Lord High Steward—My lord, has your lordship any questions to ask this witness? For now is your time, the king's counsel having done examining him.

Earl of Warwick—I desire to ask him, whether I did not bid the chairmen go home?

Lord High Steward—If your lordship please to propose your question to me, I will require an answer to it from the witness, and it will be the better heard by my lords.

Earl of Warwick—My lord, I desire to know of this man, whether, when I went away in the chair from his master's house I did not bid the chairmen go home?

Lord High Steward—Witness, you hear my lord's question, what say you to it?

Cawthorne—Yes; my lord of Warwick did bid the chairmen go home.
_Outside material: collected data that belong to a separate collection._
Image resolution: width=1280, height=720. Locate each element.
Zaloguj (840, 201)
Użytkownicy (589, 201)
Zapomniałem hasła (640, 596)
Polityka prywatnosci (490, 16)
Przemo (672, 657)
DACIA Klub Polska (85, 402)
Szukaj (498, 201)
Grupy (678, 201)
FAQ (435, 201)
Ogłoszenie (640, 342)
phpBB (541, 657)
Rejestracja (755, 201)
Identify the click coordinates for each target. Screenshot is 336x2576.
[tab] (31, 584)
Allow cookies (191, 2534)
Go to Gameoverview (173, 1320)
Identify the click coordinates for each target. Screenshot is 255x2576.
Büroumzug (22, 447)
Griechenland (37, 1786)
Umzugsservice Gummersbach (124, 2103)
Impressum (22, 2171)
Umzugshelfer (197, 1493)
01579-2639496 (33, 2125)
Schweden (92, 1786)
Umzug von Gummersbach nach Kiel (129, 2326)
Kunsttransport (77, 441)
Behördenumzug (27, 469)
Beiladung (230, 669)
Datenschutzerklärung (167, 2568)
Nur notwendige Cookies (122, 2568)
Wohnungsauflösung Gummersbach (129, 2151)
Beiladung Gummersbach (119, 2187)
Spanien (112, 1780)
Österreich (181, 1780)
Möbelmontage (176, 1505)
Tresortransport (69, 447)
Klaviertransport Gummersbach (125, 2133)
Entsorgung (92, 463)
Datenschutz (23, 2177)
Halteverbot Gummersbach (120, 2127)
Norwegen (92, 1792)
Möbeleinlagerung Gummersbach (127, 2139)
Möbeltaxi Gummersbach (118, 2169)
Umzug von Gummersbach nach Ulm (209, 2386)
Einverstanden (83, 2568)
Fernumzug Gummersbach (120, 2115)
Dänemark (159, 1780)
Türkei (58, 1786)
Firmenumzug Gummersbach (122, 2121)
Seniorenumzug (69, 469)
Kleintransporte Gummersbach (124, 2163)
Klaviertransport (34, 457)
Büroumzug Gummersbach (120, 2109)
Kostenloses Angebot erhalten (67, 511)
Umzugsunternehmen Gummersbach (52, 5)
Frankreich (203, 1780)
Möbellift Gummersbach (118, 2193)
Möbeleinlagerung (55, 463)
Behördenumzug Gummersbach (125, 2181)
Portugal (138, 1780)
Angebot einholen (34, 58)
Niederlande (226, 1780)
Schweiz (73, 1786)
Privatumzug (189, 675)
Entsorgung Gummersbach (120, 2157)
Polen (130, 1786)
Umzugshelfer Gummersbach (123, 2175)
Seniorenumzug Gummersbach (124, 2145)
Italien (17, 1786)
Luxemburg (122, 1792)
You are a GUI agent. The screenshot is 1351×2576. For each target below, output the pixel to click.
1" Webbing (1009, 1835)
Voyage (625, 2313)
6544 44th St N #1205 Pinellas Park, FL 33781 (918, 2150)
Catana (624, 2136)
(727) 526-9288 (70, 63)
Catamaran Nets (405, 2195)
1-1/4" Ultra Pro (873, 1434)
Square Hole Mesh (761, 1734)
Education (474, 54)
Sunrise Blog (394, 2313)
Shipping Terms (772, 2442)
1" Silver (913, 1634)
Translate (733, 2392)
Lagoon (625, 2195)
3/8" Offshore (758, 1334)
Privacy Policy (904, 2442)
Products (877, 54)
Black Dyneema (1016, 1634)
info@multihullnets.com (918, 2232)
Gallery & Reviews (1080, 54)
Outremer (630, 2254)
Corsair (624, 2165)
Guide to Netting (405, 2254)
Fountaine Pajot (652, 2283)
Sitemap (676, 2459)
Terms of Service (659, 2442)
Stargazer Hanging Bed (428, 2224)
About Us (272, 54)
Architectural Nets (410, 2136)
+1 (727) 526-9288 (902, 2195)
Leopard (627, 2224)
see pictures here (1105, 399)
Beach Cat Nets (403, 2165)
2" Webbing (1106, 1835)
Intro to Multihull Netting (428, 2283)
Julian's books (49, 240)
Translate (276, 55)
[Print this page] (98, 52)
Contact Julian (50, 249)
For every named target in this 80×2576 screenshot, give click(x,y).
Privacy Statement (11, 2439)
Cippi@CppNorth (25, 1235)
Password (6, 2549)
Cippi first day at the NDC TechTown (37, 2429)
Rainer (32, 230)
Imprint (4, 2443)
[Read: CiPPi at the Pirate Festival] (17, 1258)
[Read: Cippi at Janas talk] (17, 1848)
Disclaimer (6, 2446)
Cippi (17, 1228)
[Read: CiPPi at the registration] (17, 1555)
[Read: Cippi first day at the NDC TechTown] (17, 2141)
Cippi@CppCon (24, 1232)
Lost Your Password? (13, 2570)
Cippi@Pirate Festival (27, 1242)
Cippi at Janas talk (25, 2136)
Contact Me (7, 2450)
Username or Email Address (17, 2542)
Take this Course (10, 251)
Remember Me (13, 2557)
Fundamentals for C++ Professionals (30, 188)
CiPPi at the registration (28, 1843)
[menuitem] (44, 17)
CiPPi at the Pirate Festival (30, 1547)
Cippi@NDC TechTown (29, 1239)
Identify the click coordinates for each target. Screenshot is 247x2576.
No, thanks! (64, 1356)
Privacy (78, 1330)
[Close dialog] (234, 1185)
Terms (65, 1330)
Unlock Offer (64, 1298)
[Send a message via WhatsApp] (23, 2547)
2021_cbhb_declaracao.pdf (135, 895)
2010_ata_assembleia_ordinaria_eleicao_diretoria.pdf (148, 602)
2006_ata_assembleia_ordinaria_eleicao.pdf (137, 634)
Earl of Warwick—My lord, I have another question to ask him. Whether he knows of any quarrel there was between me and Mr. Coote at that time, or any other time; because we both used to frequent that house?

Cawthorne—No, my lords, I never heard any angry words between my lord Warwick and Mr. Coote in my life.

[Then the lords towards the upper end of the House complaining that they did not hear his Grace, the Lord High Steward was pleased to repeat the question thus:]

Lord High Steward—When my lord of Warwick bid the chairmen go home, or at any other time, did you observe that there had been any quarrel between his lordship and Mr. Coote?